What Counts As Spyware?

Posted on March 8th, 2009 in Computer spy software | Comments Off

If you’ve been using the computer for some time now, you are obviously familiar with anti virus software. However, there is also something else also that you need to have – an anti spyware program or a spy scanner. Spy programs or spyware are by far the most intrusive forms of malware or malicious software around. They track all your computer activities like browsing, mailing, IM’s; even what you may type on the computer. Therefore if you indulge in online banking, transferring of funds, sending and receiving confidential information, etc, it is absolutely essential to have a spy scanner or an anti spyware program of some sort.
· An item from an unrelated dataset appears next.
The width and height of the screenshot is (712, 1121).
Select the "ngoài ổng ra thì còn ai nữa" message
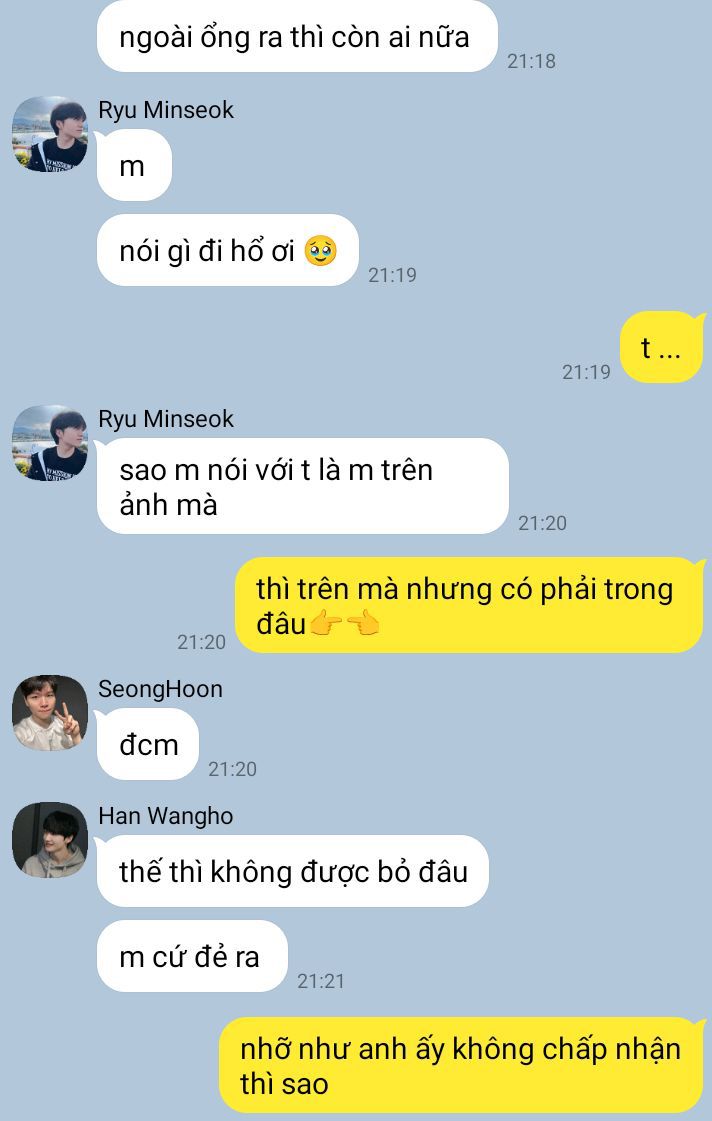[x=297, y=36]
spyware cookies adwareThe reason spyware can pose a serious problem is because so many programs and files on the Internet can be thought of as spyware. Take cookies for example. Almost every website you visit will store cookies containing information about you on your hard drive and will retrieve this cookie each time you visit that website. However, cookies are important for browsing and using certain sites. It would be impossible to directly log in to your email account if Gmail or Yahoo did not store a cookie on your computer. A similar opinion is attached to key logging software that many parents may install to track the internet activities of their children, thereby ensuring that they are not indulging in harmful activities on the Internet. Although it may seem intrusive, this does not amount to spying using spyware. Cookies and key logging software when used on one’s own machine are absolutely justified. However, when a website tries to place cookies onto your machine without your informed consent or when someone places a key logging software on YOUR computer without your confirmation, then that amounts to spying.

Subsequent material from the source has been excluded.